» **Exercise objective**
Write the lines out again, from the top of the material to the line containing "UniPrix (27, 953)", pictures excluded.

====

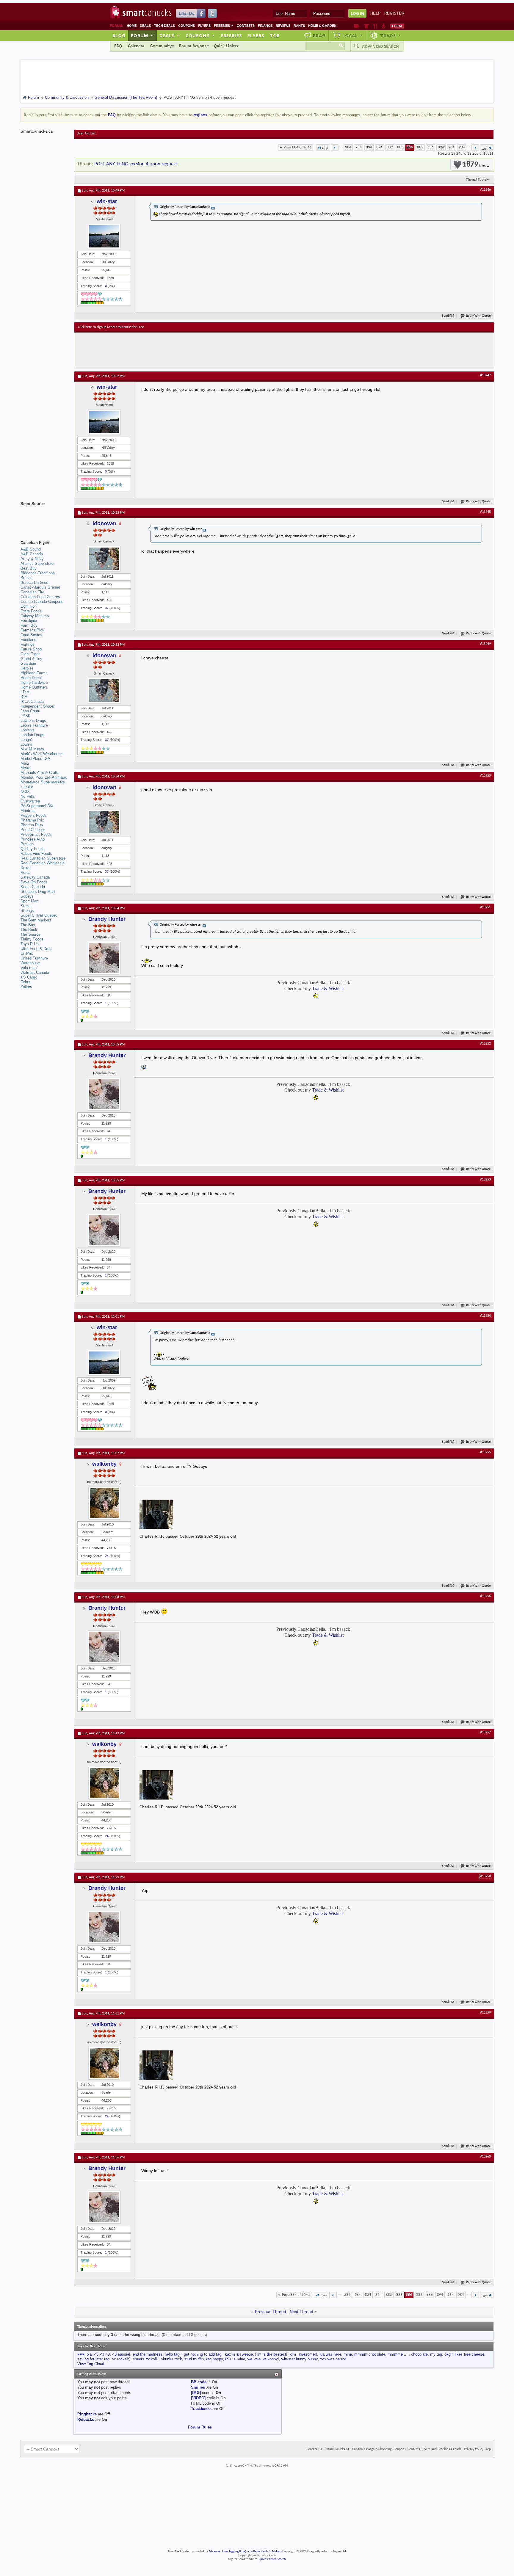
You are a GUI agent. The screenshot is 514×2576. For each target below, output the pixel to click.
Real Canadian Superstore (43, 858)
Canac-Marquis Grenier (40, 587)
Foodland (28, 639)
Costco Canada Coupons (42, 601)
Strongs (27, 910)
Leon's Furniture (34, 725)
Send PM (448, 316)
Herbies (27, 668)
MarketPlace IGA (35, 758)
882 (390, 147)
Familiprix (29, 620)
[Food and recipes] (375, 26)
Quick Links (225, 46)
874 (379, 147)
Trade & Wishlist (328, 988)
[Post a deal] (397, 26)
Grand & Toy (31, 658)
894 (441, 147)
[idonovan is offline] (104, 558)
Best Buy (29, 568)
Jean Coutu (30, 711)
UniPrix (27, 953)
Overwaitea (30, 801)
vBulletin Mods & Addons (265, 2551)
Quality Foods (33, 848)
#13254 (485, 1316)
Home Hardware (34, 682)
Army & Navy (32, 558)
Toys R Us (30, 944)
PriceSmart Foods (36, 834)
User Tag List (86, 133)
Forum (142, 35)
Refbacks (85, 2419)
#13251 (485, 907)
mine (348, 2354)
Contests (246, 25)
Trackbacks (201, 2408)
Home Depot (31, 677)
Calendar (136, 46)
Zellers (26, 986)
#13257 (485, 1732)
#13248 (485, 512)
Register (394, 13)
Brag (319, 35)
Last (485, 148)
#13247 (485, 375)
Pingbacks (87, 2414)
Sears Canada (33, 887)
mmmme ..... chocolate (408, 2354)
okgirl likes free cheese (464, 2354)
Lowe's (26, 744)
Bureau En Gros (34, 582)
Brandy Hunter (107, 919)
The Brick (29, 929)
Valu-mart (29, 967)
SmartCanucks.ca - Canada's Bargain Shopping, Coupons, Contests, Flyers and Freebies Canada (393, 2449)
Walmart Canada (35, 972)
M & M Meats (32, 749)
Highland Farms (34, 673)
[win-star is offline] (104, 236)
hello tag (172, 2354)
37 (107, 608)
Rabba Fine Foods (36, 853)
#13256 (485, 1596)
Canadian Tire (32, 592)
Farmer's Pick (32, 630)
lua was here (330, 2354)
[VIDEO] (198, 2398)
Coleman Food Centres (40, 597)
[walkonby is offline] (104, 1503)
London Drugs (32, 735)
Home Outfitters (34, 687)
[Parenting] (384, 26)
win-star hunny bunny (299, 2359)
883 (400, 147)
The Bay (28, 925)
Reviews (283, 25)
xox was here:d (333, 2359)
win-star (107, 201)
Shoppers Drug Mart (38, 891)
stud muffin (194, 2359)
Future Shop (31, 649)
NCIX (25, 791)
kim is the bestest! (271, 2354)
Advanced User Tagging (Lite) (227, 2551)
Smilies (198, 2387)
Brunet (26, 578)
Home (132, 25)
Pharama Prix (32, 820)
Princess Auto (33, 839)
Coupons (186, 25)
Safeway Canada (35, 877)
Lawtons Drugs (33, 720)
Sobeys (27, 896)
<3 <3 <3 (102, 2354)
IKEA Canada (32, 701)
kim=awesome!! (303, 2354)
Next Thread (301, 2311)
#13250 (485, 775)
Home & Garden (322, 25)
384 (348, 147)
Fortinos (28, 644)
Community (161, 46)
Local (352, 35)
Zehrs (25, 982)
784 (358, 147)
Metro (25, 768)
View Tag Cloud (90, 2364)
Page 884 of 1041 (298, 147)
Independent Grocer (37, 706)
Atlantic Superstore (37, 563)
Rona (25, 872)
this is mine (235, 2359)
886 (430, 147)
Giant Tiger (30, 654)
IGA (24, 696)
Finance (265, 25)
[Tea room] (356, 26)
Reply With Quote (478, 316)
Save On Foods (34, 882)
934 (451, 147)
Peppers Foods (34, 815)
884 (410, 147)
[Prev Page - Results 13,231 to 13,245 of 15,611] (335, 147)
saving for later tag (93, 2359)
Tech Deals (164, 25)
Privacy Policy (473, 2449)
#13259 (485, 2012)
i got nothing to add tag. (202, 2354)
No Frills (28, 796)
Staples (27, 906)
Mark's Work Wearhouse (41, 754)
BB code (198, 2382)
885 (420, 147)
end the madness (147, 2354)
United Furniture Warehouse (34, 960)
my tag (436, 2354)
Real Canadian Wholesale (43, 863)
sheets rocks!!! (146, 2359)
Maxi (25, 763)
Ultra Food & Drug (36, 948)
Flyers (204, 25)
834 (369, 147)
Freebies (224, 25)
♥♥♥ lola (84, 2354)
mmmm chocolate (369, 2354)
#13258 (485, 1876)
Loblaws (28, 730)
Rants (299, 25)
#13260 (485, 2156)
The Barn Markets (36, 920)
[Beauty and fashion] (366, 26)
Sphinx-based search (272, 2559)
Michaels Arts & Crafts (40, 772)
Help (375, 13)
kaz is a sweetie (239, 2354)
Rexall (26, 868)
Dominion (29, 606)
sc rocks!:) (121, 2359)
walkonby (104, 1464)
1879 (474, 165)
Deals (145, 25)
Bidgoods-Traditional (38, 573)
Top (275, 35)
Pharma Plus (32, 825)
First (325, 148)
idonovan (104, 523)
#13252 (485, 1043)
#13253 (485, 1179)
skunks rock (171, 2359)
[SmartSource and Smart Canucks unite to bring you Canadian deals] (44, 517)
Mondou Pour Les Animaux (44, 777)
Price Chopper (33, 829)
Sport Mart (30, 901)
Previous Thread (270, 2311)
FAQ (118, 46)
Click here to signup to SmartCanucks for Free (111, 327)
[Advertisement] (187, 350)
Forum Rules (200, 2427)
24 (107, 1556)
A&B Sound (31, 549)
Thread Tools (476, 179)
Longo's (27, 739)
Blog (119, 35)
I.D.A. (26, 692)
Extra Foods (31, 611)
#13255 (485, 1452)
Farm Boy (29, 625)
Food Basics (31, 635)
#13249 (485, 644)
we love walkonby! (263, 2359)
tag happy (214, 2359)
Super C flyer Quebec (39, 915)
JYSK (26, 716)
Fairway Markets (35, 616)
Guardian (28, 663)
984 (462, 147)
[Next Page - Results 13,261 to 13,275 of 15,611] (475, 147)
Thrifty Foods (32, 939)
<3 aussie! (121, 2354)
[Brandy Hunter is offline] (104, 958)
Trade (390, 35)
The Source (30, 934)
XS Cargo (29, 977)
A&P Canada (32, 554)
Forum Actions (192, 46)
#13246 (485, 190)
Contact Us (314, 2449)
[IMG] (196, 2392)
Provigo (27, 844)
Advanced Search (380, 46)
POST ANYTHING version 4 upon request (135, 164)
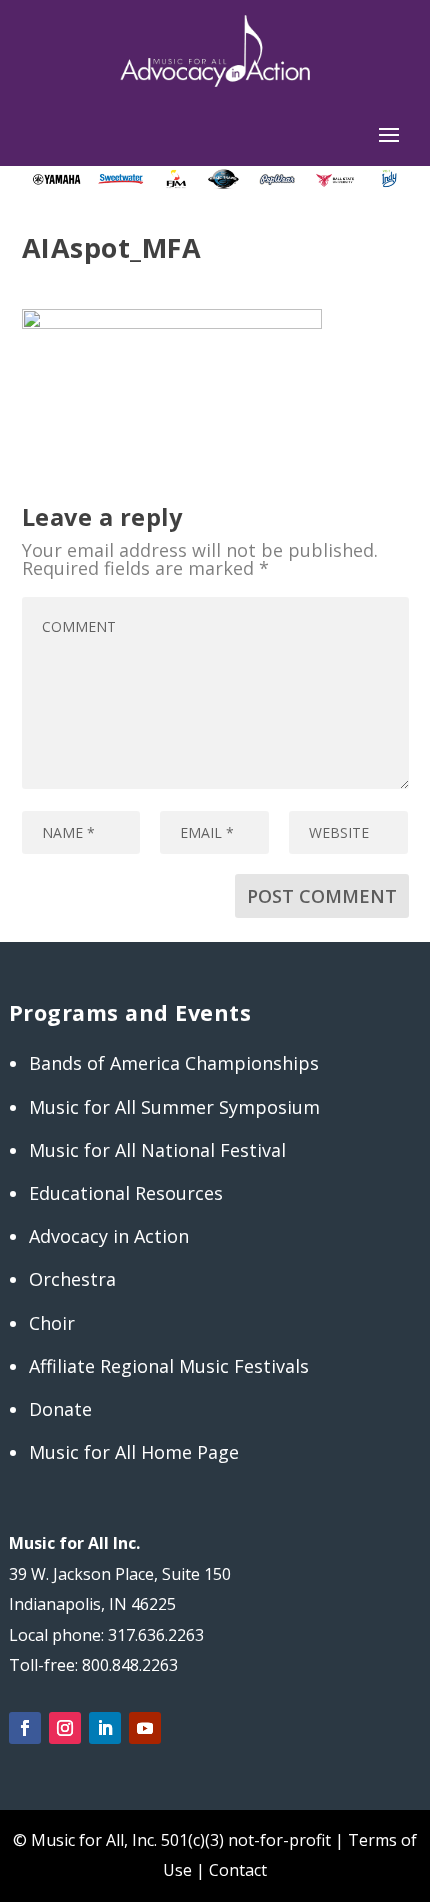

====

» **Completed task**
You are a GUI agent. The screenshot is 514×2576. For each target below, output the pixel to click.
Real Canadian Superstore (43, 858)
Canac-Marquis Grenier (40, 587)
Foodland (28, 639)
Costco Canada Coupons (42, 601)
Strongs (27, 910)
Leon's Furniture (34, 725)
Send PM (448, 316)
Herbies (27, 668)
MarketPlace IGA (35, 758)
882 (390, 147)
Familiprix (29, 620)
[Food and recipes] (375, 26)
Quick Links (225, 46)
874 (379, 147)
Trade & Wishlist (328, 988)
[Post a deal] (397, 26)
Grand & Toy (31, 658)
894 (441, 147)
[idonovan is offline] (104, 558)
Best Buy (29, 568)
Jean Coutu (30, 711)
UniPrix (27, 953)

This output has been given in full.